==== Information supplied ====

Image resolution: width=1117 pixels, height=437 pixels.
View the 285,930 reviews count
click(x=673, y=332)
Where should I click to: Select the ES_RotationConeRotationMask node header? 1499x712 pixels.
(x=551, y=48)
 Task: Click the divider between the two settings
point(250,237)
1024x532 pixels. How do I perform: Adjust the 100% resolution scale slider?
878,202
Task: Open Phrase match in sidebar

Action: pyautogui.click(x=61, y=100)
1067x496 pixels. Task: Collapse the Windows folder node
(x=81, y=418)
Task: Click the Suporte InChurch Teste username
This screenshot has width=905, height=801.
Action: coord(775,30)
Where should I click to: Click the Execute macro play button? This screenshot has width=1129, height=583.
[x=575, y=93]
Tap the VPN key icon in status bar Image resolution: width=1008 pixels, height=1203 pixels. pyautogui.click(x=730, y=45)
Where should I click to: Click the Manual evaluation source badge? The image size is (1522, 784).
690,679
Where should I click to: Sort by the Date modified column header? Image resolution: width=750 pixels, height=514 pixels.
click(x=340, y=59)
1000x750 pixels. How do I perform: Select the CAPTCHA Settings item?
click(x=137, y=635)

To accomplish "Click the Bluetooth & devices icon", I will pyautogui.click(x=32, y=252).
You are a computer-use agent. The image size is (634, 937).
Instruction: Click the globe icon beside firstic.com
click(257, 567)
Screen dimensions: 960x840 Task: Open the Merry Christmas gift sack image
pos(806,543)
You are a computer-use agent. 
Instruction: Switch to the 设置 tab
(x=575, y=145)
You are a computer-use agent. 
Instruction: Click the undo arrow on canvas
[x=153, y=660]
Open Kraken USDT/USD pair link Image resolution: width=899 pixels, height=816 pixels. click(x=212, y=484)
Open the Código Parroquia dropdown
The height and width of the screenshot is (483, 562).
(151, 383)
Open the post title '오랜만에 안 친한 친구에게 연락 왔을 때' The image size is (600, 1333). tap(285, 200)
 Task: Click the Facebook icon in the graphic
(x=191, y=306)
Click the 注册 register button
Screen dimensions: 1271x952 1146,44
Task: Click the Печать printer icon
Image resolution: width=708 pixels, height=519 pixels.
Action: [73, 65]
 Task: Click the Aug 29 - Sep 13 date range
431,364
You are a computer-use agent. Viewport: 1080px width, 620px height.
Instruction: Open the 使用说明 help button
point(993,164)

====

**What is expected:** Precisely the lines between those holding "Open the post" and "Task: Click the Печать printer icon", inclusive, are to be reproduced from the listing above, with nothing added.

**Problem solution:**
Open the post title '오랜만에 안 친한 친구에게 연락 왔을 때' The image size is (600, 1333). tap(285, 200)
 Task: Click the Facebook icon in the graphic
(x=191, y=306)
Click the 注册 register button
Screen dimensions: 1271x952 1146,44
Task: Click the Печать printer icon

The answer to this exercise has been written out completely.